What the exercise asks:
Provide an exact copy of the lines from the beginning of the records through the line that includes "The width and height of the screenshot is (1512, 802).", and of no others.

Supplied material:
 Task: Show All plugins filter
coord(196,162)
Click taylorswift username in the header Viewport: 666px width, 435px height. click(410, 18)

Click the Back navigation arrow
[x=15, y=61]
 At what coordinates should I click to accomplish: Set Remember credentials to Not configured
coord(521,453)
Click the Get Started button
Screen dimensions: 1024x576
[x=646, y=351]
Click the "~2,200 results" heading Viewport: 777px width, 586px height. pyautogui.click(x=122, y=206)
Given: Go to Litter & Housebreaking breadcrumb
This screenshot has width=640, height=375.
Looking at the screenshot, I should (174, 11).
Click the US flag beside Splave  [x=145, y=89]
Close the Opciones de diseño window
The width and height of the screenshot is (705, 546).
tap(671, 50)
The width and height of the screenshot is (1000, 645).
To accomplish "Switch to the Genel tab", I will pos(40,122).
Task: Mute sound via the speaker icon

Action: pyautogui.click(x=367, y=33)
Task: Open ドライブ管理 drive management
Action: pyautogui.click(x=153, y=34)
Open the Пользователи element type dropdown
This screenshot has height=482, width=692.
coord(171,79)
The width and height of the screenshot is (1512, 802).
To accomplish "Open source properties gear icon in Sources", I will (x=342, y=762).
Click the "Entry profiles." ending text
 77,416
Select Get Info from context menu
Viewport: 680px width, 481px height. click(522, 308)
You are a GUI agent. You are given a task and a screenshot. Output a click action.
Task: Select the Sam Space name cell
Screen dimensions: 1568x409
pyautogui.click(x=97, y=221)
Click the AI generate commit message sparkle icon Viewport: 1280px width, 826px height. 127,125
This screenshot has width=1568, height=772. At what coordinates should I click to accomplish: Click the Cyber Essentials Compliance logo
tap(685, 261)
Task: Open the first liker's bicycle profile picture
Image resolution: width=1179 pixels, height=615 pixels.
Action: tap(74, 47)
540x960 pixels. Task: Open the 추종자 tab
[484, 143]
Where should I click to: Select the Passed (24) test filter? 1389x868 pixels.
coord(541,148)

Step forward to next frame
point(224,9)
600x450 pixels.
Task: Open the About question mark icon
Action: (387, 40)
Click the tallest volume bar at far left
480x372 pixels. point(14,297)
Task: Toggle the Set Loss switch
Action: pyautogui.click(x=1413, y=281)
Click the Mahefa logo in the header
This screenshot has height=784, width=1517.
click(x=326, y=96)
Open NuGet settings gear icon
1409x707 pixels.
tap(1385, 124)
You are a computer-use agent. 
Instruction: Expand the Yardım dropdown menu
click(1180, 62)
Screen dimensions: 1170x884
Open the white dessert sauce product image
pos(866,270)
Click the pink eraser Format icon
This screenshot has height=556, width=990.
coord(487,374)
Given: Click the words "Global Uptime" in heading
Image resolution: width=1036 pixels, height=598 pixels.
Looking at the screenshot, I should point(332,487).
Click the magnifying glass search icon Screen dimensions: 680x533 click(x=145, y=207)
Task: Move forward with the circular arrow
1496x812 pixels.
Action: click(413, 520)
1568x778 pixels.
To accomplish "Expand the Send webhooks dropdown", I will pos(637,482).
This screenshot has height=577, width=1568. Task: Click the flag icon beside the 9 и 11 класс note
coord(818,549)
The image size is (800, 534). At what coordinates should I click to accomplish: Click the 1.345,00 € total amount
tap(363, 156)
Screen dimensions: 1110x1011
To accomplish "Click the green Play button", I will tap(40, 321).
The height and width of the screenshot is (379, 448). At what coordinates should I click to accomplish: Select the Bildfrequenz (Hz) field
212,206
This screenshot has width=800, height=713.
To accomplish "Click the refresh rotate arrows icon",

Completed task:
 Task: Show All plugins filter
coord(196,162)
Click taylorswift username in the header Viewport: 666px width, 435px height. click(410, 18)

Click the Back navigation arrow
[x=15, y=61]
 At what coordinates should I click to accomplish: Set Remember credentials to Not configured
coord(521,453)
Click the Get Started button
Screen dimensions: 1024x576
[x=646, y=351]
Click the "~2,200 results" heading Viewport: 777px width, 586px height. pyautogui.click(x=122, y=206)
Given: Go to Litter & Housebreaking breadcrumb
This screenshot has width=640, height=375.
Looking at the screenshot, I should (174, 11).
Click the US flag beside Splave  [x=145, y=89]
Close the Opciones de diseño window
The width and height of the screenshot is (705, 546).
tap(671, 50)
The width and height of the screenshot is (1000, 645).
To accomplish "Switch to the Genel tab", I will pos(40,122).
Task: Mute sound via the speaker icon

Action: pyautogui.click(x=367, y=33)
Task: Open ドライブ管理 drive management
Action: pyautogui.click(x=153, y=34)
Open the Пользователи element type dropdown
This screenshot has height=482, width=692.
coord(171,79)
The width and height of the screenshot is (1512, 802).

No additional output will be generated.